INSTRUCTIONS TO FOLLOW> Rewrite the data from the line with "Image resolution: width=935" to the line with "Looking at the screenshot, I should 381,158.", replacing "dropdown arrow" with "dropdown menu" and leaving everything else unchanged.

## Begin DATA SECTION

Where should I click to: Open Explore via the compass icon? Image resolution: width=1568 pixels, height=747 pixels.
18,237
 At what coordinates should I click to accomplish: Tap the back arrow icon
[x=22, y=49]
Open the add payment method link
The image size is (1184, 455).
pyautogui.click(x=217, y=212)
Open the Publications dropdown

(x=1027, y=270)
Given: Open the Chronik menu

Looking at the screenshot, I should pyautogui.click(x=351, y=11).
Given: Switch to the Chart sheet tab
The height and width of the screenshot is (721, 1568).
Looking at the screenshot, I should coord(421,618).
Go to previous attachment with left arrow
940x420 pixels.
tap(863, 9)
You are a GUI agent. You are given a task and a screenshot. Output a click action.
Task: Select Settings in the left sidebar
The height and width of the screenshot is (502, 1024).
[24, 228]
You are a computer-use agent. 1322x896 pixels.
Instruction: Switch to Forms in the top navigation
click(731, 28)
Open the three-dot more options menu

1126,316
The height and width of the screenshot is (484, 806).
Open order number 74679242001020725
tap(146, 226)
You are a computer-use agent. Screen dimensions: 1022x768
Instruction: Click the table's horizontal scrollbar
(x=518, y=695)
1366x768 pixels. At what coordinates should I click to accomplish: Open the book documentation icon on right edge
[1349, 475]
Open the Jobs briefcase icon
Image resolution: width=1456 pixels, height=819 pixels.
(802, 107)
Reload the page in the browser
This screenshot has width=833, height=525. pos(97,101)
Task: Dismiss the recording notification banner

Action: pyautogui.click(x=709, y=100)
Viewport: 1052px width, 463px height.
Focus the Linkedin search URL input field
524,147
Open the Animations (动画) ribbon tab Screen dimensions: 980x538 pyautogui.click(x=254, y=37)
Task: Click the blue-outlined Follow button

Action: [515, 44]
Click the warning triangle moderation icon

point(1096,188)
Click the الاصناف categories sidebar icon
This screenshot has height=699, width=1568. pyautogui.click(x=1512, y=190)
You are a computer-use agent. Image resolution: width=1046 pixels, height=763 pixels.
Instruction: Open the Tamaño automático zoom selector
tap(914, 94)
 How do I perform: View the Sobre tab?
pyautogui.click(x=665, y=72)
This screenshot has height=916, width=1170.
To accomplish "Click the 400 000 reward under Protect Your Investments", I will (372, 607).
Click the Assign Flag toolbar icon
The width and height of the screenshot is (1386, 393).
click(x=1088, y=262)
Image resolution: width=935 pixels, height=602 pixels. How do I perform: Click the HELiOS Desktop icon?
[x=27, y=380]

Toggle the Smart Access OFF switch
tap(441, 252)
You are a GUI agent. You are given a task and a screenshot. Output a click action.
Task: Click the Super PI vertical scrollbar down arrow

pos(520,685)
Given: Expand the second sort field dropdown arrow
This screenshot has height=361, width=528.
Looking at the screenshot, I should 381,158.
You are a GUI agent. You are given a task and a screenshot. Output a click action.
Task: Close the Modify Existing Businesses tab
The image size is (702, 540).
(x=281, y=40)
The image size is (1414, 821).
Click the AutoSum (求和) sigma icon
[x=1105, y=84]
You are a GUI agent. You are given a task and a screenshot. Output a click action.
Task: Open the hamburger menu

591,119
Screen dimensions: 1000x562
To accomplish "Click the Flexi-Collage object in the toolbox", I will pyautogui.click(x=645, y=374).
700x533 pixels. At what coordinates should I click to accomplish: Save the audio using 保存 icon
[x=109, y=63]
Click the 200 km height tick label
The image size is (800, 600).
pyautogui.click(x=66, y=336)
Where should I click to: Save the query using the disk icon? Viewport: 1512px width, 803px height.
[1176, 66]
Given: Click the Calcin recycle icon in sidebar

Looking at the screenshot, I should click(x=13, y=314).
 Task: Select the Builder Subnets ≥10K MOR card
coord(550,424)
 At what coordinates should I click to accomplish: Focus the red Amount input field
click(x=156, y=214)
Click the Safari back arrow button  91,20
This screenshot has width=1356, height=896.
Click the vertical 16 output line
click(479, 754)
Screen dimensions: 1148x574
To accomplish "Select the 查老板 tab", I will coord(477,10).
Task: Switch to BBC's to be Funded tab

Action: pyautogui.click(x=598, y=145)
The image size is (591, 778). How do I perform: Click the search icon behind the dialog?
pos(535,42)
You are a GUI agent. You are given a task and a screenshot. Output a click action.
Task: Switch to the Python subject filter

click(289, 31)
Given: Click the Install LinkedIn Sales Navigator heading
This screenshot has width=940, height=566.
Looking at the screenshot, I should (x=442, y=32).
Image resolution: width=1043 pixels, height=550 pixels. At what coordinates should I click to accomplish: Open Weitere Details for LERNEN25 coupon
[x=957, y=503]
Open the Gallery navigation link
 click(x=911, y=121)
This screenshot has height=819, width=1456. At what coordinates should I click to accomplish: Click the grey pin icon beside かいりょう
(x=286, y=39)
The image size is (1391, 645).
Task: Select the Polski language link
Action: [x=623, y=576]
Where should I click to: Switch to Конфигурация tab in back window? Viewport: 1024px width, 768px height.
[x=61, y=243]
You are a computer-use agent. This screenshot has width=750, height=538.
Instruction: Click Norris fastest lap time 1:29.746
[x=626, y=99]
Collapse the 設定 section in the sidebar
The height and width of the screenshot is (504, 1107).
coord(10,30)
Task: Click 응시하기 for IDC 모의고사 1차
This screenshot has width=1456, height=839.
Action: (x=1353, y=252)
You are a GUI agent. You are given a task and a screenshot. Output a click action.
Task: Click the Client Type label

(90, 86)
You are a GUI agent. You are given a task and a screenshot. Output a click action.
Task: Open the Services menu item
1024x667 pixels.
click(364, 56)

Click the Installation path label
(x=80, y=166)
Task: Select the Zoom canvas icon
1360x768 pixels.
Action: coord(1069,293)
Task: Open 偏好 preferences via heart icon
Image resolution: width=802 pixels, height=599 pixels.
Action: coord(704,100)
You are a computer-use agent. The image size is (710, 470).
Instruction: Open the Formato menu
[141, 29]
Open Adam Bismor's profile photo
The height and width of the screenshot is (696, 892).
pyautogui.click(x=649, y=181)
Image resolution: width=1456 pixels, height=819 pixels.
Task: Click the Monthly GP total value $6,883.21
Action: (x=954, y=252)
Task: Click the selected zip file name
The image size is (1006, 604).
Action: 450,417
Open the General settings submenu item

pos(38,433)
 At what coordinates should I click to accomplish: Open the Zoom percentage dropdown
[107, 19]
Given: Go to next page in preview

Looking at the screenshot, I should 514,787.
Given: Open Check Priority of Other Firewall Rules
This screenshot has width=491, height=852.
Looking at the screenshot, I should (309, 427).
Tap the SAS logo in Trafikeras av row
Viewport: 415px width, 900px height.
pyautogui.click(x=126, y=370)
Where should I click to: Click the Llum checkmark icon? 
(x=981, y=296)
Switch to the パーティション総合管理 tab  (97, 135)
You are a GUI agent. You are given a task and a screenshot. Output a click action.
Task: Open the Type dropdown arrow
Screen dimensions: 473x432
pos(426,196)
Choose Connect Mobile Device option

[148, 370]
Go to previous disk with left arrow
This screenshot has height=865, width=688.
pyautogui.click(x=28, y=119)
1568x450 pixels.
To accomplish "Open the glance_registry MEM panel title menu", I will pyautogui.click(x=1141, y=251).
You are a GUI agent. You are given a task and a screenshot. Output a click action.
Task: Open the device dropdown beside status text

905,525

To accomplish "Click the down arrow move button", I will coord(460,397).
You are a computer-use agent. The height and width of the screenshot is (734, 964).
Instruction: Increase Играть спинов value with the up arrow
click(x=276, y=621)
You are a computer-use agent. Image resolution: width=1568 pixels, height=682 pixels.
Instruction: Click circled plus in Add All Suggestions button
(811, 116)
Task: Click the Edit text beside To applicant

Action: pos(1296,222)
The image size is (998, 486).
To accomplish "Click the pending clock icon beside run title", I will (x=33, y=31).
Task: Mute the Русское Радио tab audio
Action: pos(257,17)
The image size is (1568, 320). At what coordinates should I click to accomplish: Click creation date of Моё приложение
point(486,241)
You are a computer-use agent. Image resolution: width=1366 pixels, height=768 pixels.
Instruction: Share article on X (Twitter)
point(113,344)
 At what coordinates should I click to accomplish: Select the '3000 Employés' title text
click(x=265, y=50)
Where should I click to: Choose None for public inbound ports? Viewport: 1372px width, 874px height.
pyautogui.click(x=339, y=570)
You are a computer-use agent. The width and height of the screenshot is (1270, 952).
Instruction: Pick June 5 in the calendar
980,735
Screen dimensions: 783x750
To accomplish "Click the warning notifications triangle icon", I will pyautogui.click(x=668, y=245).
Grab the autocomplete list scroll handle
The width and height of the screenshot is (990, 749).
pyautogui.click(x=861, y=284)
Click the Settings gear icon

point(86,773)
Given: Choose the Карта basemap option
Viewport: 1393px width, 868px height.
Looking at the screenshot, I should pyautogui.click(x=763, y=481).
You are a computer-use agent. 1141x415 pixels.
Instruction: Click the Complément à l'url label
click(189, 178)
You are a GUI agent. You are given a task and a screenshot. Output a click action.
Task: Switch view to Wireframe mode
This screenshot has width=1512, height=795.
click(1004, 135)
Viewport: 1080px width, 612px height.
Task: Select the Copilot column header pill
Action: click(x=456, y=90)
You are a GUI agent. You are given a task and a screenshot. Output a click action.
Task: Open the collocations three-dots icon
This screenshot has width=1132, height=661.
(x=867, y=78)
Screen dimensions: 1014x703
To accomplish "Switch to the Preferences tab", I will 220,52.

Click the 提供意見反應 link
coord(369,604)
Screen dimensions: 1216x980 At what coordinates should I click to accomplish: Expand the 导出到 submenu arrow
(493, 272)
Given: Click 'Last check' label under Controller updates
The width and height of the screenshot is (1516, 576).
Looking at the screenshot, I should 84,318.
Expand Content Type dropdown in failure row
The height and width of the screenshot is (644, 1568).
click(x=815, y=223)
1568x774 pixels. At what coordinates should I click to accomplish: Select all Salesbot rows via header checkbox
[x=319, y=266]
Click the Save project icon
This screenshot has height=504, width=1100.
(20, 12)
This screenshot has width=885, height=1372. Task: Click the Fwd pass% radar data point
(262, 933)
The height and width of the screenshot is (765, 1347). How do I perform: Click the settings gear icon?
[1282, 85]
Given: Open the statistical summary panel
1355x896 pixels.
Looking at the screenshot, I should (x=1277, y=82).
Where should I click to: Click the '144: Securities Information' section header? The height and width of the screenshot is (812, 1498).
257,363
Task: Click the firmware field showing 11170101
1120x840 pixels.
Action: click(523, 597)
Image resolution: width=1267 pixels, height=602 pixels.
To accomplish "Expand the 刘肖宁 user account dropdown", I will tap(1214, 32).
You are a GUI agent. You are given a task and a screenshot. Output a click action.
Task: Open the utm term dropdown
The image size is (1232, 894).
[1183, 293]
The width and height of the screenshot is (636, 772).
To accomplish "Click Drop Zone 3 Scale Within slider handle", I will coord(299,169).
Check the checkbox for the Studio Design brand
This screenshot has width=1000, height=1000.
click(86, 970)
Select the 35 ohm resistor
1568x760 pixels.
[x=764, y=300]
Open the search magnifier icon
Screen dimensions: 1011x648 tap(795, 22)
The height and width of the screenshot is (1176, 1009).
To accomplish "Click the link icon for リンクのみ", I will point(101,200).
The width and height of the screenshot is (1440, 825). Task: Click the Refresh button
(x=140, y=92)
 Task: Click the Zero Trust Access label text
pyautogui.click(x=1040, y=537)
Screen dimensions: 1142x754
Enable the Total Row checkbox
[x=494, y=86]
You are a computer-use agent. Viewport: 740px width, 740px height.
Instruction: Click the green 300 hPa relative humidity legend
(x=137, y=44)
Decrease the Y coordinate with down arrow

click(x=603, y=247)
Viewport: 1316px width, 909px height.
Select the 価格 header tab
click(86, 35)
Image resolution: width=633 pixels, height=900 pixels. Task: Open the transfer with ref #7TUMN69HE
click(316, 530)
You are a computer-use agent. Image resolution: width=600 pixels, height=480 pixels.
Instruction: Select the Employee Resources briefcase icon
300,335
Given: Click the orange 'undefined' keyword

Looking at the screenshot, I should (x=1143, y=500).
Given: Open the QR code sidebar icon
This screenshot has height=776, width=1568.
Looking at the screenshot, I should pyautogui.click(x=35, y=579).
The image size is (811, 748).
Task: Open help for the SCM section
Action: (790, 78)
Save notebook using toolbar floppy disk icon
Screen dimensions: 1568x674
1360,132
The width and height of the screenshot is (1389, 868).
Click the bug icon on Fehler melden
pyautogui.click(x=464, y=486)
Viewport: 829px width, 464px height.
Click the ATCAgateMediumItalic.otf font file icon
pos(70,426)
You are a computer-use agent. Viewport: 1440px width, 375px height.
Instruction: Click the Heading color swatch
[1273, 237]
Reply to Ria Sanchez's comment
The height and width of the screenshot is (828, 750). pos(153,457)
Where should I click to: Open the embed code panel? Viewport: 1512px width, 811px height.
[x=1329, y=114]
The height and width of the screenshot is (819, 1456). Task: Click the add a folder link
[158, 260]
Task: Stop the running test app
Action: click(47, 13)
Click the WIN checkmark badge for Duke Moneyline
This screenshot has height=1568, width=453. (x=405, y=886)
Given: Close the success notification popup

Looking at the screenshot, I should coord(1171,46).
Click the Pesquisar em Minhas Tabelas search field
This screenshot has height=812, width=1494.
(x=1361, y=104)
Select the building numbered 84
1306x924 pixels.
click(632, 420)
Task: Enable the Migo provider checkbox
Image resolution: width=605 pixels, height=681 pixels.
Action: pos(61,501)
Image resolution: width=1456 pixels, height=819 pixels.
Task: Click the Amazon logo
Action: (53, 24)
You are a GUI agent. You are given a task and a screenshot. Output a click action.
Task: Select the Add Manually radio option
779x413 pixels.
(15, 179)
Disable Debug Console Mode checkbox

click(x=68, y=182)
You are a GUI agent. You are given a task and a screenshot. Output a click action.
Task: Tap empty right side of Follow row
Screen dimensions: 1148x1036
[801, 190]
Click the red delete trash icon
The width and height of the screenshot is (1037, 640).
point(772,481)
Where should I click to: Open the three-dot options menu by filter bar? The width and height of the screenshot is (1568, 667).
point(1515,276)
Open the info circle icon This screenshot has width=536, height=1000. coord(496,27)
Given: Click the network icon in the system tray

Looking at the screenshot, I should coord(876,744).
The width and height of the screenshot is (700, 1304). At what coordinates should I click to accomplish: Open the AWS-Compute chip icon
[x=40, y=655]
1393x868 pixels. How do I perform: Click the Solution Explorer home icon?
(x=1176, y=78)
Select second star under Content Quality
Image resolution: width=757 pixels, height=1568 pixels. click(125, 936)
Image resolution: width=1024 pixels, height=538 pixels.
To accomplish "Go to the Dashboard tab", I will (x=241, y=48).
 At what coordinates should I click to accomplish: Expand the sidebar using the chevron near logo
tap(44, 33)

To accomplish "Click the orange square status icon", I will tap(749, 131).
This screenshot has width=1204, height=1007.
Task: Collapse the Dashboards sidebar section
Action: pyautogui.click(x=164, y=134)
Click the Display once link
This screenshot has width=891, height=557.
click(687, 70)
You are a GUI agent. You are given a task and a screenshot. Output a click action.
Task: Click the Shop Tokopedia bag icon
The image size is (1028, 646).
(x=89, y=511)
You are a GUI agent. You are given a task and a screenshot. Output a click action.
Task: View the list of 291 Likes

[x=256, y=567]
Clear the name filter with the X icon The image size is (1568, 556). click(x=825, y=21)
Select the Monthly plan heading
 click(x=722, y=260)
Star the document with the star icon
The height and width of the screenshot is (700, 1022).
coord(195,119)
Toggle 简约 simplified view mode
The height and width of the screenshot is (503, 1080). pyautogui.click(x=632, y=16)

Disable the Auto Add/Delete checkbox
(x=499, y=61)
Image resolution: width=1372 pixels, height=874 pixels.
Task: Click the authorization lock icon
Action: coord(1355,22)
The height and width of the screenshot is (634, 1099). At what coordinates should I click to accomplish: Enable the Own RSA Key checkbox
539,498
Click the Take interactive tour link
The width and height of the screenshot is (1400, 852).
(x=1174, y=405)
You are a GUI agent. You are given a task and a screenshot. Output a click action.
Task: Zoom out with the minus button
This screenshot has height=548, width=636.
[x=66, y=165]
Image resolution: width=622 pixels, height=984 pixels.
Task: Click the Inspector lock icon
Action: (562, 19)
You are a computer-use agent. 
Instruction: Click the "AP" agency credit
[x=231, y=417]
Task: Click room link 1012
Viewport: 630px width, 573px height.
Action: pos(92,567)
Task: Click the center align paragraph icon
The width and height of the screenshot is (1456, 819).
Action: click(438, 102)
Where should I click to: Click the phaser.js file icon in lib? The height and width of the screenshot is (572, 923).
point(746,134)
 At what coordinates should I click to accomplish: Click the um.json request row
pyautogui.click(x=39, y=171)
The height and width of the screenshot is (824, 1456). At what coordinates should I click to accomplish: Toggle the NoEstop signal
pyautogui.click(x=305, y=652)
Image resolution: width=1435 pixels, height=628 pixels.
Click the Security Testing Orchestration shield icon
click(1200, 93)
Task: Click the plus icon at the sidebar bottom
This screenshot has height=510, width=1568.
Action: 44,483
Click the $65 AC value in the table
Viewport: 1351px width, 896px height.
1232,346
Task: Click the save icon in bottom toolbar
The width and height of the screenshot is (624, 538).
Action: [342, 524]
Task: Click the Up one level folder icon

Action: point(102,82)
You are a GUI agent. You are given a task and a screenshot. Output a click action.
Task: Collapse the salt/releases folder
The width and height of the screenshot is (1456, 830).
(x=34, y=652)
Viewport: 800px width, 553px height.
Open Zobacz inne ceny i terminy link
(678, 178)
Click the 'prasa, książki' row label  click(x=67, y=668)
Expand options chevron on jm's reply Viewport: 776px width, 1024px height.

## End DATA SECTION

WRITTEN RESPONSE>
Image resolution: width=935 pixels, height=602 pixels. How do I perform: Click the HELiOS Desktop icon?
[x=27, y=380]

Toggle the Smart Access OFF switch
tap(441, 252)
You are a GUI agent. You are given a task and a screenshot. Output a click action.
Task: Click the Super PI vertical scrollbar down arrow

pos(520,685)
Given: Expand the second sort field dropdown menu
This screenshot has height=361, width=528.
Looking at the screenshot, I should 381,158.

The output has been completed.